Week Twelve

Monday.
--------- Nov. 24, 2008
I was really excited about today's lecture because it answered the question I had in mind since the first time I learnt about languages denoted by regular expressions. The question is, or “was” actually, "are all languages regular?" if not, how can we prove that?
The pumping lemma is a powerful tool that takes a segment of a language, usually called v, and copies it 0 or more times. If the resulting strings maintain the properties of L, then L is regular. Another thing that makes the pumping lemma really useful is that it can be used, through proof by contradiction, to show that a language is regular or not regular; depends on what we need.
Professor Danny showed how the language that has the same number of 0s and 1s, and the language with strings of prime lengths are not regular.

Assignment Three.
--------- Nov. 24, 2008
According to all my friends, this assignment is much easier than the previous two.
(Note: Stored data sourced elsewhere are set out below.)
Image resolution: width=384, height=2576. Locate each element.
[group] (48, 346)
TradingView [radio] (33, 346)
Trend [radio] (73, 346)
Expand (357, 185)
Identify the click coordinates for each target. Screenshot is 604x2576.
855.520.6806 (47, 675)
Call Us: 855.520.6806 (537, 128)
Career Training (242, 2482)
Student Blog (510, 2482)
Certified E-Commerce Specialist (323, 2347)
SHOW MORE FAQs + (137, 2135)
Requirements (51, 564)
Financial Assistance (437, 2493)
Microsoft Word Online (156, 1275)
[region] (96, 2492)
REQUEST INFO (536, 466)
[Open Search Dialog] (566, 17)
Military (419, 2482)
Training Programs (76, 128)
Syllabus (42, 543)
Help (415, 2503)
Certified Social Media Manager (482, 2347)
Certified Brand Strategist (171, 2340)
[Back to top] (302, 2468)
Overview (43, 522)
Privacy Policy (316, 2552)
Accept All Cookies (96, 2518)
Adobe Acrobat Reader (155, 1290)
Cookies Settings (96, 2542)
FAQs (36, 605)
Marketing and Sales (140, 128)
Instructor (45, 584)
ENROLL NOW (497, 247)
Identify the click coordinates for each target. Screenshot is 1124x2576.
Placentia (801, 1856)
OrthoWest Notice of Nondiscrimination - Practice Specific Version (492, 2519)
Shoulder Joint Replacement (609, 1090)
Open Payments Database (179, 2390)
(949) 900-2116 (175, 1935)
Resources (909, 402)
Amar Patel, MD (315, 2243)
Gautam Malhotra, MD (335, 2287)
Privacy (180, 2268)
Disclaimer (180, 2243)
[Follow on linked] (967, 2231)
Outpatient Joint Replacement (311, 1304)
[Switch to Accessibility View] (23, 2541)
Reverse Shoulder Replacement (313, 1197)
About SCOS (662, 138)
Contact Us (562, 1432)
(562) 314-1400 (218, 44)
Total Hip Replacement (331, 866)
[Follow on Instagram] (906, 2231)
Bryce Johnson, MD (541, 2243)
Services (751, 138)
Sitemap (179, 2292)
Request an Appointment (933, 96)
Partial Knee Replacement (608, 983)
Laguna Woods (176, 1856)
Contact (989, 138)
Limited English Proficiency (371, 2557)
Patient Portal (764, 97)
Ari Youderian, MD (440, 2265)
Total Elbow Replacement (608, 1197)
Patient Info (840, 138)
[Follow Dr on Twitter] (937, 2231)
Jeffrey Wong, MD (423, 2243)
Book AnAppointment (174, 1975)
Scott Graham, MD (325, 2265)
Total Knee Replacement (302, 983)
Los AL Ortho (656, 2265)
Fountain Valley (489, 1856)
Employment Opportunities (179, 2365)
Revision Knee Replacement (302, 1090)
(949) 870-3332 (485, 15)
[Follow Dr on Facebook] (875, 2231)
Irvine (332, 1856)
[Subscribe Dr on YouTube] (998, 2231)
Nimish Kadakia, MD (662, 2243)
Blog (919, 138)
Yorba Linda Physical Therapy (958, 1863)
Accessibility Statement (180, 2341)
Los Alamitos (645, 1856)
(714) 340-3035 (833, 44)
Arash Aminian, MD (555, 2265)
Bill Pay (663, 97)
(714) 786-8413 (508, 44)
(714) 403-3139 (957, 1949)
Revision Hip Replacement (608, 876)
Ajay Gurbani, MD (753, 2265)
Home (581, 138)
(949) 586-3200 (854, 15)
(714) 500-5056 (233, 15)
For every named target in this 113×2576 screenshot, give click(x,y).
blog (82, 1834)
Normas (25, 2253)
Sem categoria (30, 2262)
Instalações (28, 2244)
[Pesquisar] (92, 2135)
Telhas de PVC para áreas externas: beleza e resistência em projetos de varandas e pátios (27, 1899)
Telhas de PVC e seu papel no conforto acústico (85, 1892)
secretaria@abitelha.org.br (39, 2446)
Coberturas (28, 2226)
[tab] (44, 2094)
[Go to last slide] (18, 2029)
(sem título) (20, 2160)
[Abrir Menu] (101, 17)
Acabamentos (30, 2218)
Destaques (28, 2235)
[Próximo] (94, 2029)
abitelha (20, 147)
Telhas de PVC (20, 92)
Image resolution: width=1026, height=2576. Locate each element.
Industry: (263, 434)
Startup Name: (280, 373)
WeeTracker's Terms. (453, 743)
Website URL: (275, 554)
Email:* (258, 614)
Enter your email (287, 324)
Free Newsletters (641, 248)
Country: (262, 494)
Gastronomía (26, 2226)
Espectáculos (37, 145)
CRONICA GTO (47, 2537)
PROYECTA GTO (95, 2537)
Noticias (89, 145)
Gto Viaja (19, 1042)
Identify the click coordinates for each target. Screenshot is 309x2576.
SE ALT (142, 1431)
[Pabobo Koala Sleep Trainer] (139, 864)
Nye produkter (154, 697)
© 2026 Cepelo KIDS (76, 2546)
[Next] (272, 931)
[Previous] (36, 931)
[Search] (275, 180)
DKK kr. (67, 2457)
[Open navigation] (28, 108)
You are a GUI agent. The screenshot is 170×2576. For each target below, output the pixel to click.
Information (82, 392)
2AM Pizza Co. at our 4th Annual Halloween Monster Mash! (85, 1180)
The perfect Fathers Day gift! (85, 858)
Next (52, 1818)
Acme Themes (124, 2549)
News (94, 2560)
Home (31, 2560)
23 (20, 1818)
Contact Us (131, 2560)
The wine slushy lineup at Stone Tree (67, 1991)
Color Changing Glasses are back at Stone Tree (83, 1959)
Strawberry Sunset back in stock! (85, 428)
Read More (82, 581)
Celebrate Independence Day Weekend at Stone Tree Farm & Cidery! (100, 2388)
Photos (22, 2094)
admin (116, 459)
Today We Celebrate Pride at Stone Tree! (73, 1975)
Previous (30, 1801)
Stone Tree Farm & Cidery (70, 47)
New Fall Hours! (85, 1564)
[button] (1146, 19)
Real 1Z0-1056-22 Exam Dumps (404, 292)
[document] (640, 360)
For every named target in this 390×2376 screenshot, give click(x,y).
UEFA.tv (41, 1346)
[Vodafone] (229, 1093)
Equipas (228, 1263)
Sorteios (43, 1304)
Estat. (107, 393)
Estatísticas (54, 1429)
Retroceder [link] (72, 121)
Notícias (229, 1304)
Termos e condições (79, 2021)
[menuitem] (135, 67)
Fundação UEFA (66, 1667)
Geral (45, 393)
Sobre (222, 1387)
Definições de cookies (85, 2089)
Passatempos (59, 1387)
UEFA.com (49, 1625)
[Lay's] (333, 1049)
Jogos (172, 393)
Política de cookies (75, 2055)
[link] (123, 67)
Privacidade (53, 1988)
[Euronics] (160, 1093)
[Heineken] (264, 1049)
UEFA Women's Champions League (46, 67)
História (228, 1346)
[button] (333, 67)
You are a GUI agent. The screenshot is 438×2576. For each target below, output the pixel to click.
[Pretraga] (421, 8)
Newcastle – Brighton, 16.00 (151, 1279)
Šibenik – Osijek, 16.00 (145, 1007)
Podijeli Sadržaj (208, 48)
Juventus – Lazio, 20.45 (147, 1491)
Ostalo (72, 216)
The loop invariant and termination proof in question 1 were pretty straightforward. Question 2 was much trickier and longer but it gave us good practice in proving the equivalence of regular expressions and languages. Question 3 was really easy; we even found three ways to solve it. One way was by structural induction (just assuming that a regular expression has no Kleene star and that it is either the concatenation or union of other two regular expressions). The other two ways were through contradiction. I am glad we had more than one approach; but we went with the first way because it is the shortest. Question 4 was fair. I kind of misunderstood the meaning of "represent the DFSA textually" and I ended up drawing it in python using arrows and dashes. Of course the resulting machine was pretty nasty but after asking Danny, he explained that we need to mention the different transition functions instead. What a waste of three precious hours!


Wednesday.

--------- Nov. 26, 2008

So far, we have talked about alphabet and languages. Today we talked about grammars. I wonder what is coming next, may be Shakespearian programming?
Anyway, we define CFG as a tuple (V, \Segma, P, S). So it is just like a DFSA machine but with a set of variables and productions rather that states and transitions.
Professor Danny said that CFG is a powerful tool; I did not see why. But after using it to generate languages (and union and concatenation of languages), my doubts instantly faded away.

Friday.
--------- Nov. 28, 2008
Professor Danny ended Wednesday's lecture with a CFG that represents, as the lecture claims, binary strings with even number of 0s and 1s. We used simple induction to prove this. Just like the proof of merge sort, the proof was lengthy but not complicated. We need to consider all possible cases.
The only thing that freaked me out was the use of the Intermediate Value Theorem. In cases when zeros(x) = ones(x) + 1 and x = 1y, then zeros(y) = ones(y) + 2. There is no such antecedent in the induction hypothesis so we use IVT to show that for some y, zeros(y) = ones(y).
If I encountered such a proof in the exam, I know I would not be able to solve it. How did it ever come up to the people who solved this question to use IVT?